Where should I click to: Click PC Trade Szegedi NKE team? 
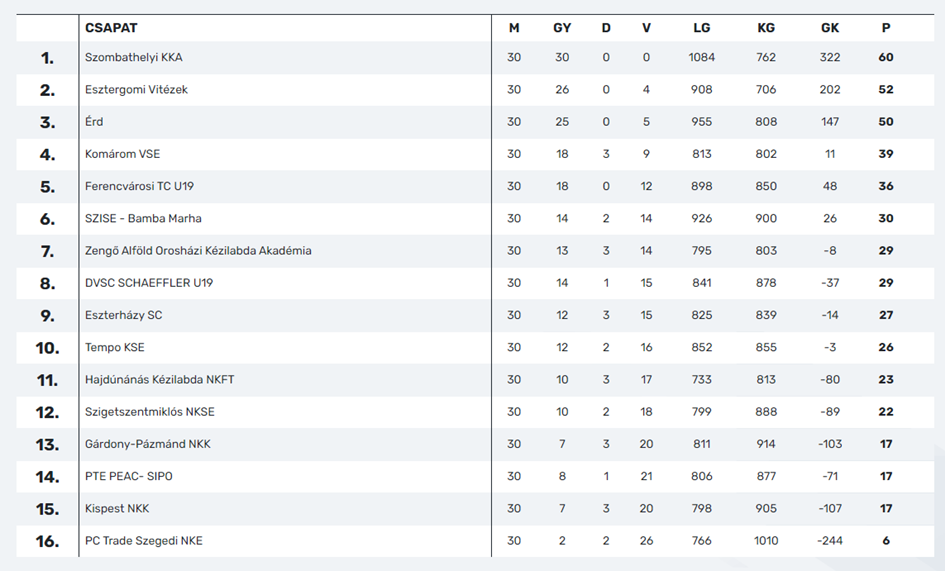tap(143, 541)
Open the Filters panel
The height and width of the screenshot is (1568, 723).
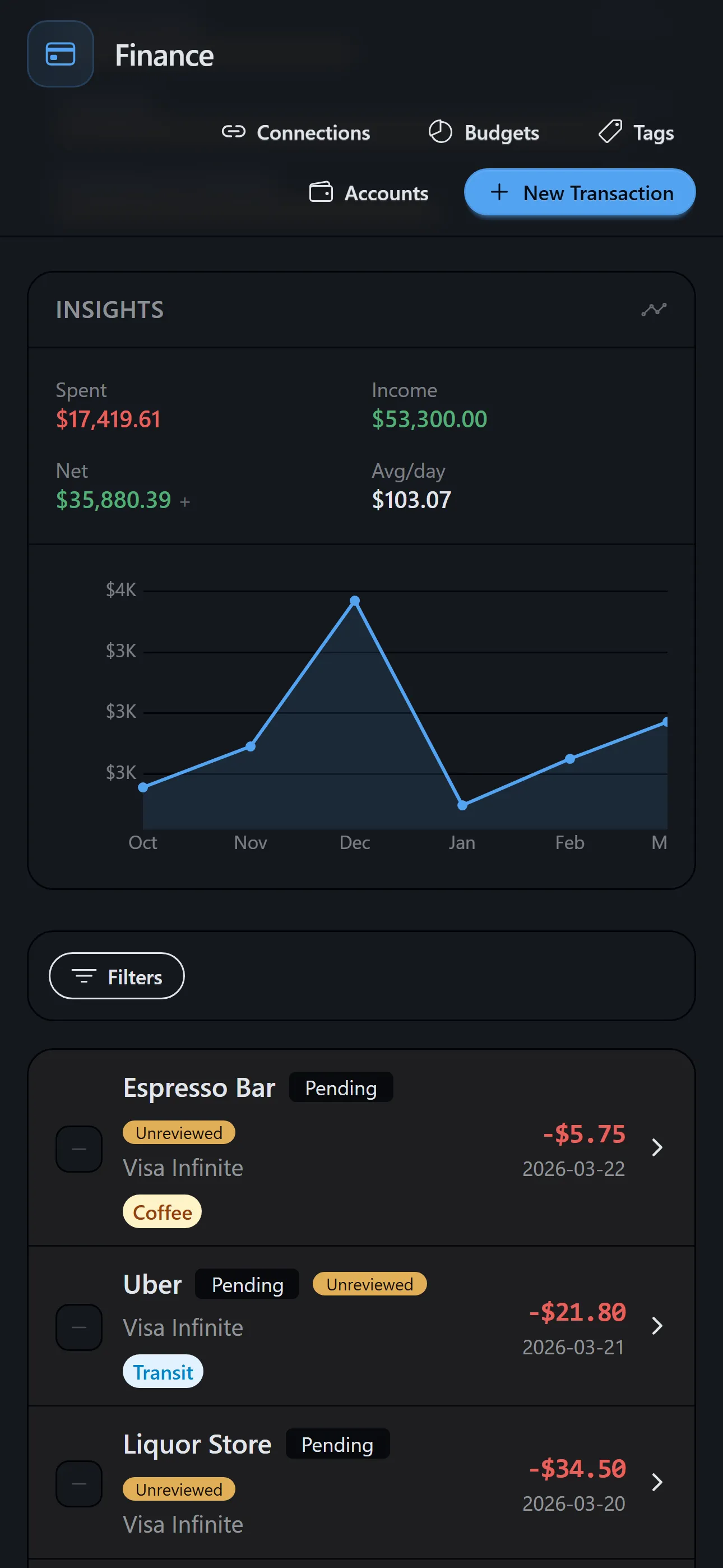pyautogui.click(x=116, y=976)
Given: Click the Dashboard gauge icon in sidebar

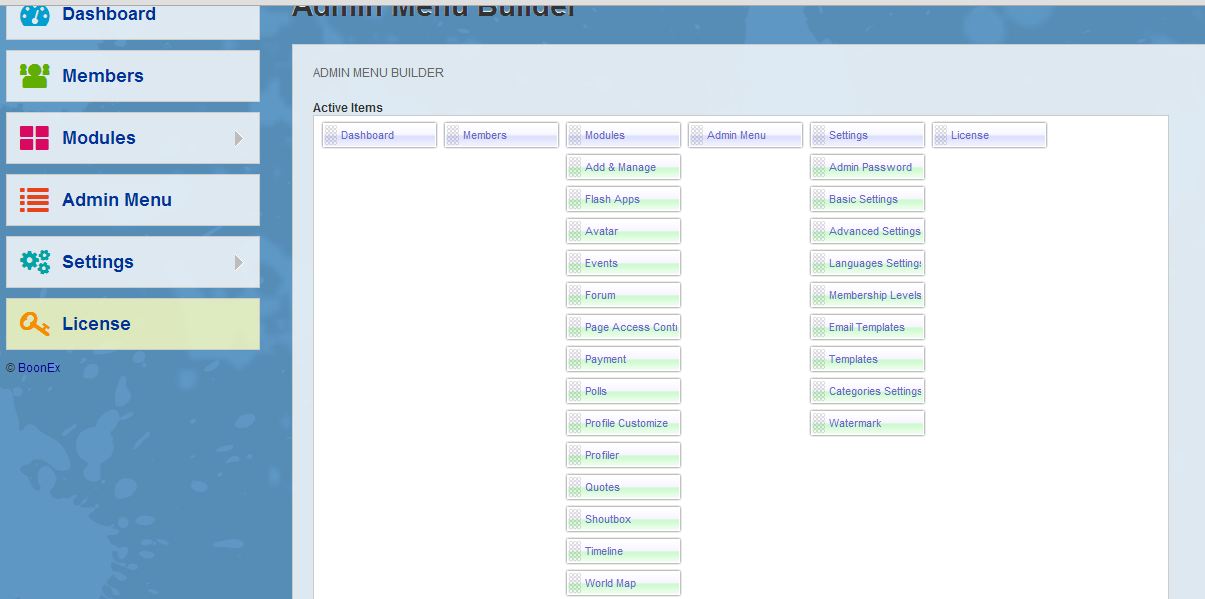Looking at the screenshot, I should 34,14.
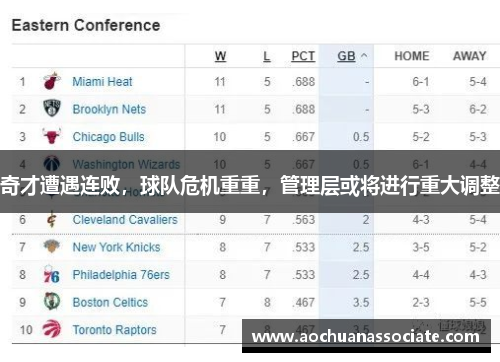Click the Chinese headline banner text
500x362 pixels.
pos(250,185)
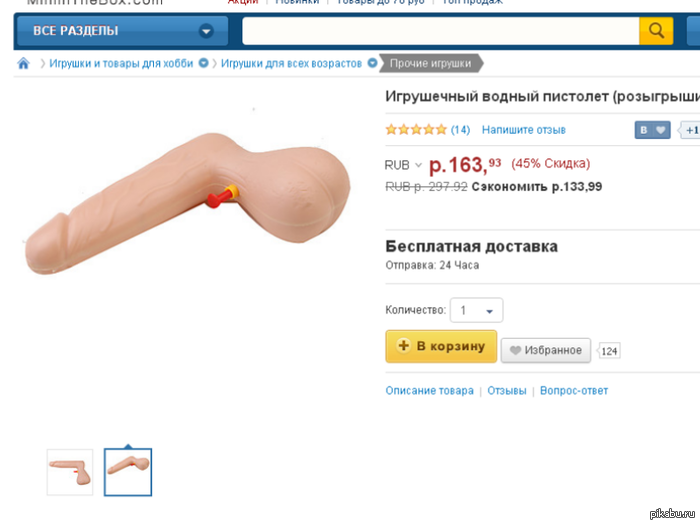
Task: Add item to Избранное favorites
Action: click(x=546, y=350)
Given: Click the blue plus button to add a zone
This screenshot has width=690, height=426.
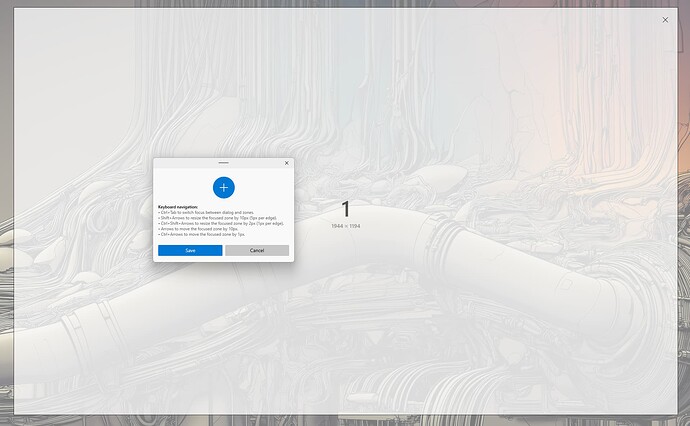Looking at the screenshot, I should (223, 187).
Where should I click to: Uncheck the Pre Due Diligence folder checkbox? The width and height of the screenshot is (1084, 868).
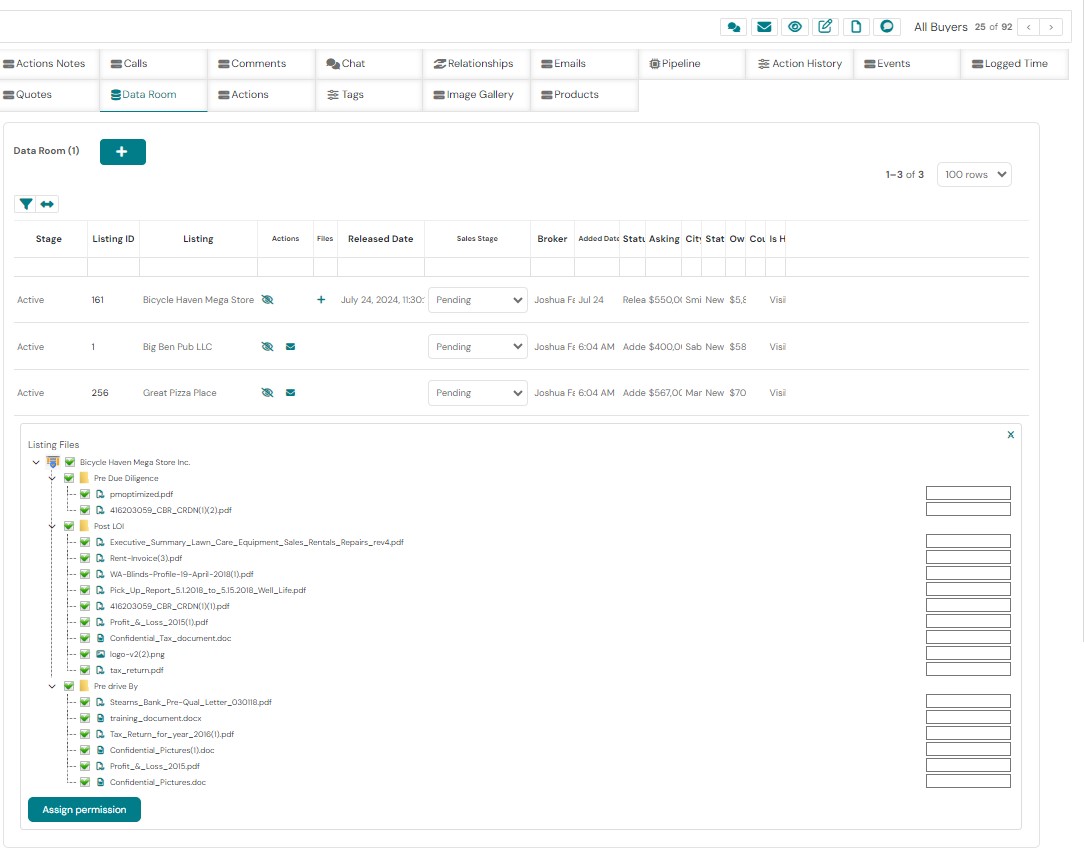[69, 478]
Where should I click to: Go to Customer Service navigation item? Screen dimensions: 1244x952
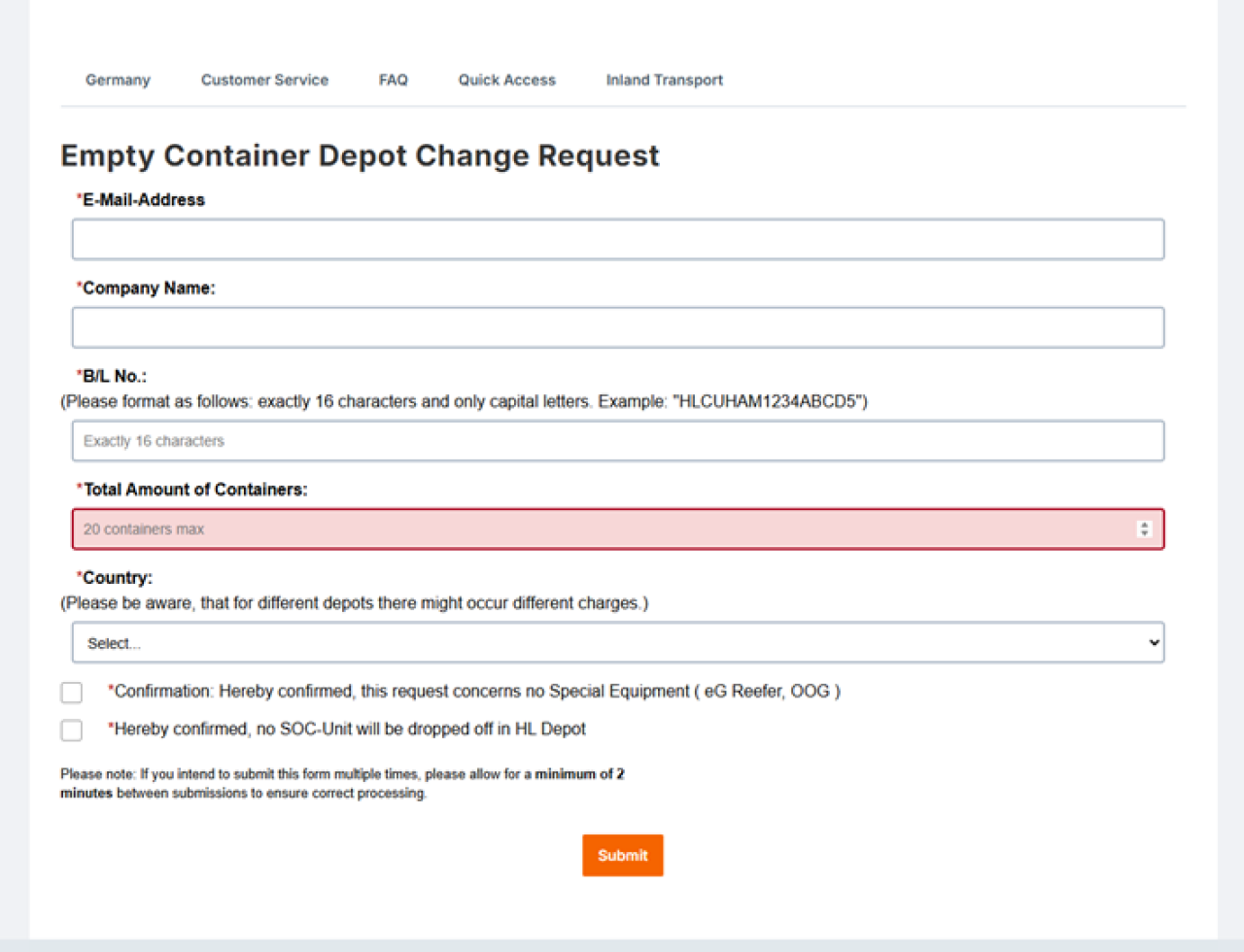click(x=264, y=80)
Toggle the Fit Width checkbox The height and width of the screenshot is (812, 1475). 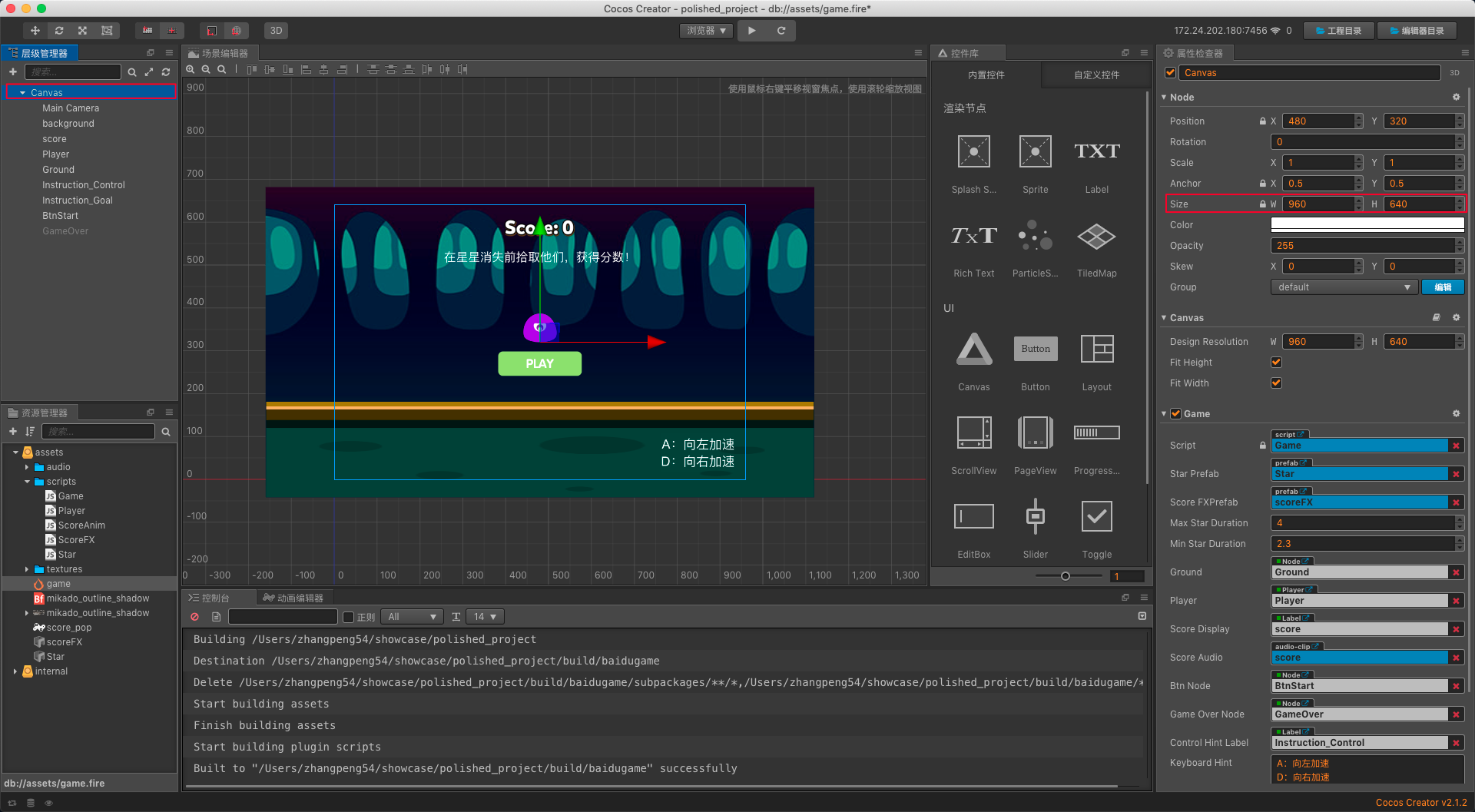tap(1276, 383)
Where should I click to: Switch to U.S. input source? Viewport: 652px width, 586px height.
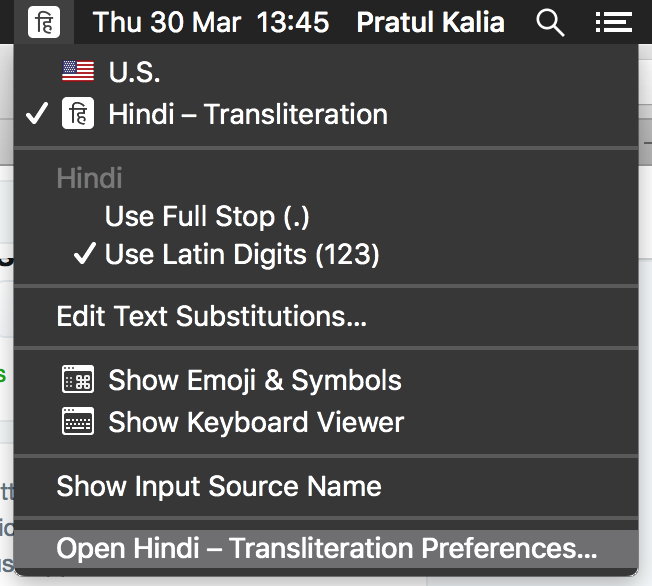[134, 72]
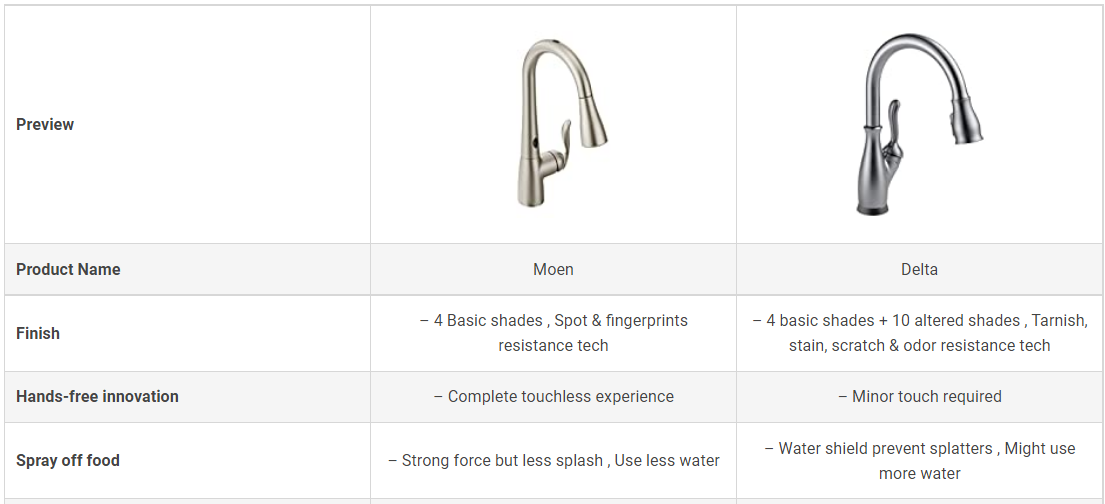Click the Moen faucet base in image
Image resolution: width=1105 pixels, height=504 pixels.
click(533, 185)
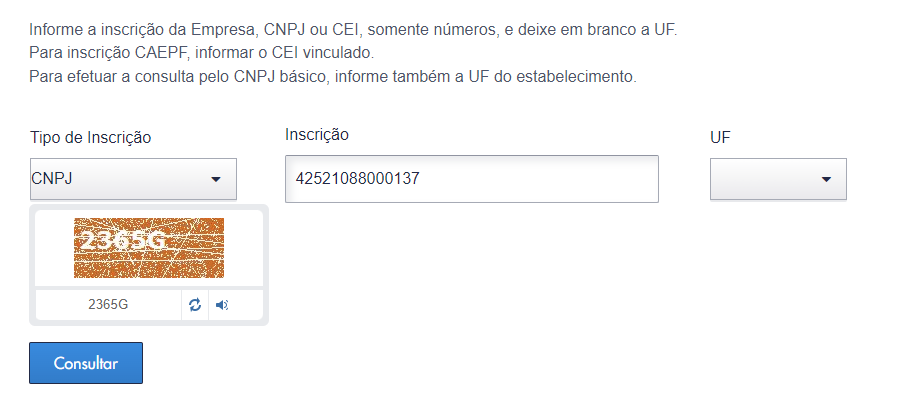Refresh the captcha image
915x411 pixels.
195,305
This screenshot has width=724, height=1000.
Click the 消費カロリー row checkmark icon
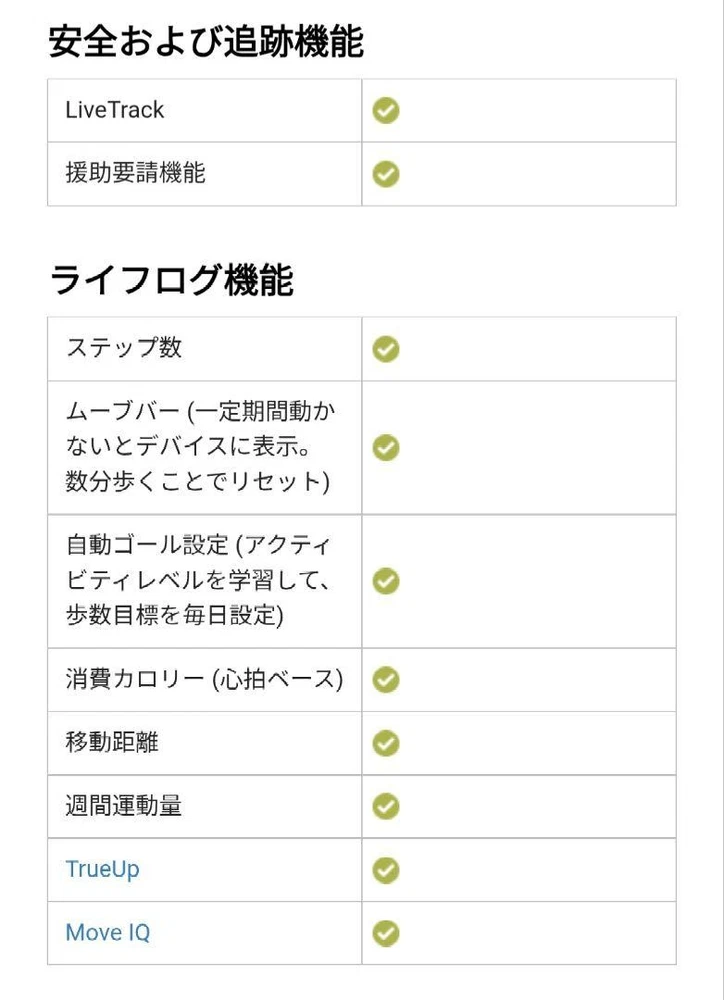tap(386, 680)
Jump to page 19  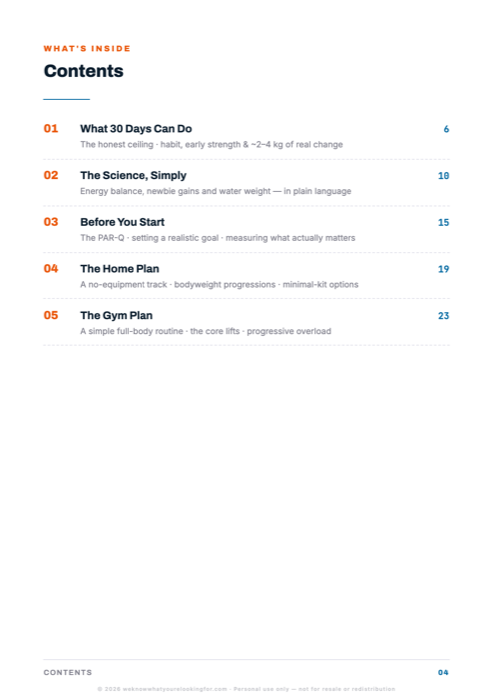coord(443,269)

------------------------------------------------------------

→ **WORK INSTRUCTION**: Here the job is to output the lines from the top of the listing through the line holding "Given: Click the blue", word for word and without pictures.

→ **REPLY**:
Where should I click to: Click PC Trade Szegedi NKE team? 
tap(143, 541)
Open the Filters panel
The height and width of the screenshot is (1568, 723).
pyautogui.click(x=116, y=976)
Given: Click the Dashboard gauge icon in sidebar

Looking at the screenshot, I should 34,14.
Click the Chinese headline banner text
500x362 pixels.
pos(250,185)
Task: Add item to Избранное favorites
Action: click(x=546, y=350)
Given: Click the blue plus button to add a zone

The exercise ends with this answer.